There are a few things most programming professors expect in the code that is handed in to them. In my experience professors like code that is clean, well commented, and has no tab damage as well as anything that is required by the college, such as an honor pledge. Obviously another thing professors like is code that compiles and does what is required for the assignment.
Writing well commented code is a must, especially when you get into programming in a team of programmers. A general rule is that if it was at all hard for you to write, comment it. I recently got a job developing in C#. I came in on a project and there were no comments at all, for any of the code. As such, it took me about twice as long to read though the code and try to understand it. As far as school goes, I've had professors say they will not grade an assignment if there are no comments and that about 15% if your grade on said assignment was for good comments and clean code.

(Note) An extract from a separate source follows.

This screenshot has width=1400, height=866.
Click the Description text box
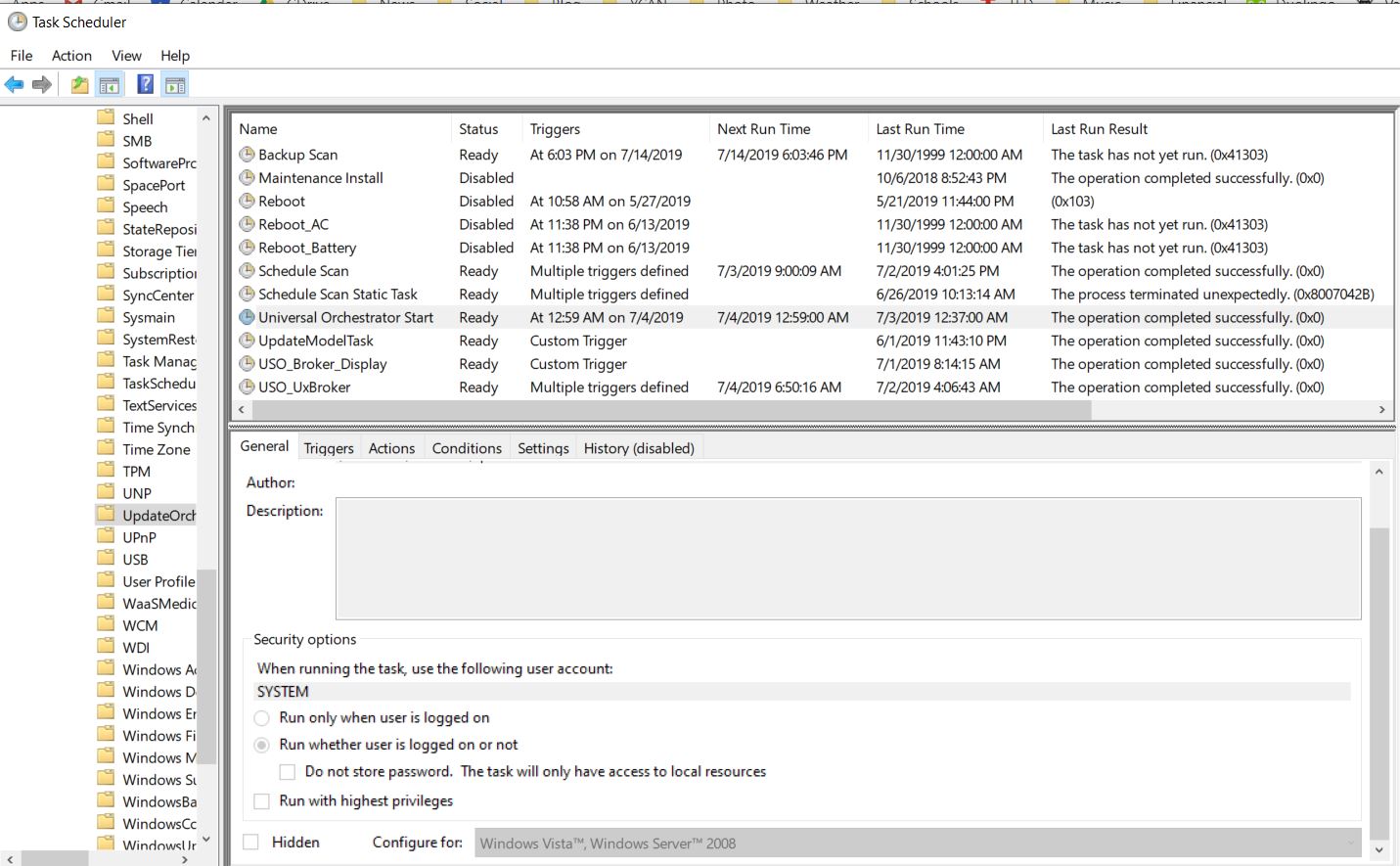847,559
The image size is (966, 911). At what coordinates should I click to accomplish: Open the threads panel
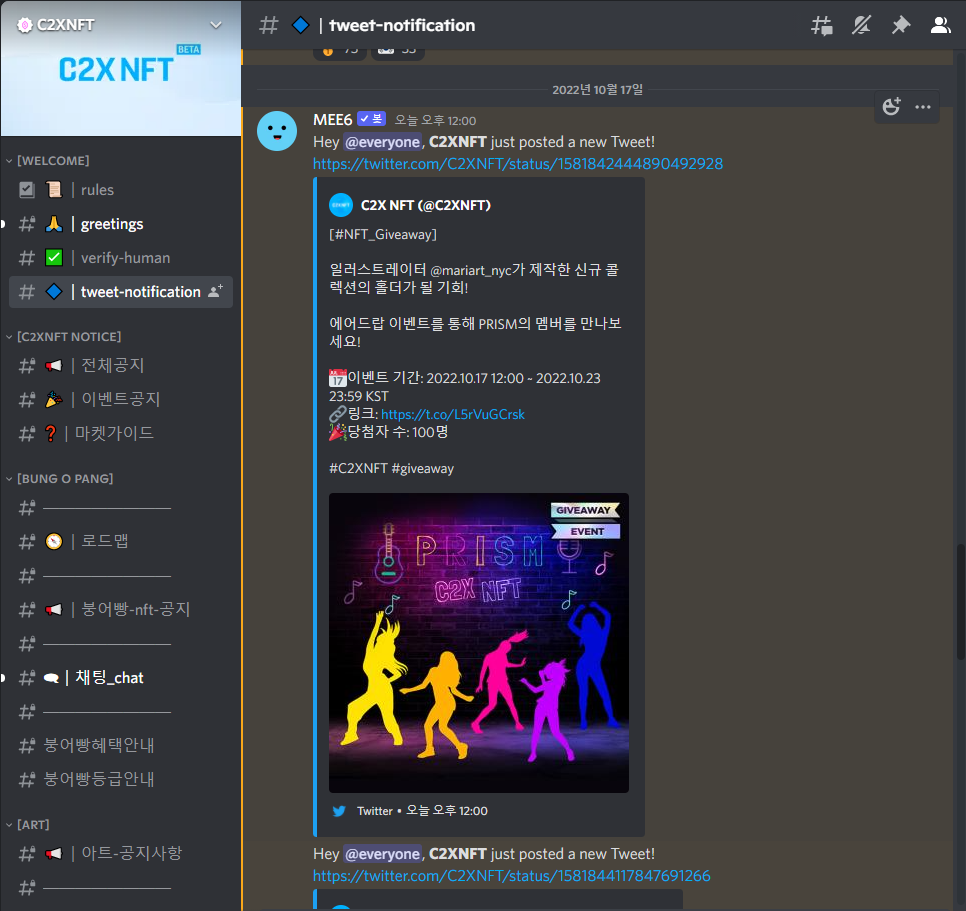(x=821, y=25)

I've had one professor that would dock points for tab damage. What is tab damage you ask? Tab damage is when you use tabs instead of spaces to indent your code. All text editors handle tabs differently. Some of them will set a tab to be equal to 5 spaces, or 3 spaces, or 7 spaces etc. Say you are writing code in a text editor where a tab is only 3 spaces, and your professor opens your code in a text editor where a tab is 7 spaces. In your professors text editor your code will look terrible because of the giant indents. A way to avoid this is to set a tab in your text editor to insert a give number of spaces instead of a tab character. All text editors treat spaces the same, so no damage from tab characters. Some professors care about this and some don’t. Also most IDE’s will take care of this for you.
Honor Pledges. Make sure they are there if your professor is requiring one. These basically say “I didn’t steal this code in whole or in part”. This keeps students from cheating on their assignments. Worried about collaborating with other students or friends? Usually the college will have a policy on this, and have an area in the honor pledge to put who you worked with. There is nothing worse than working on an assignment and then getting a 0 because you forgot to include the honor pledge in your code.
Code that compiles is a must as well. If you are having trouble, don’t be afraid to ask your professor to point you in the right direction. They are there to help you. Another thing to watch out for is if you comment your code once you are done (you should really be doing it as you code) make sure your code compiles and runs after you make comments. Never know, you might have accidentally deleted a semi-colon, or forgot a /.
A lot of what I just talked about is dependent on your professor, and how strict they are, but if you plan on getting a job programming you should take hold of good programming practices. As I’ve heard, write your code as if the person that will be reading it is a crazy psychopath that knows where you live.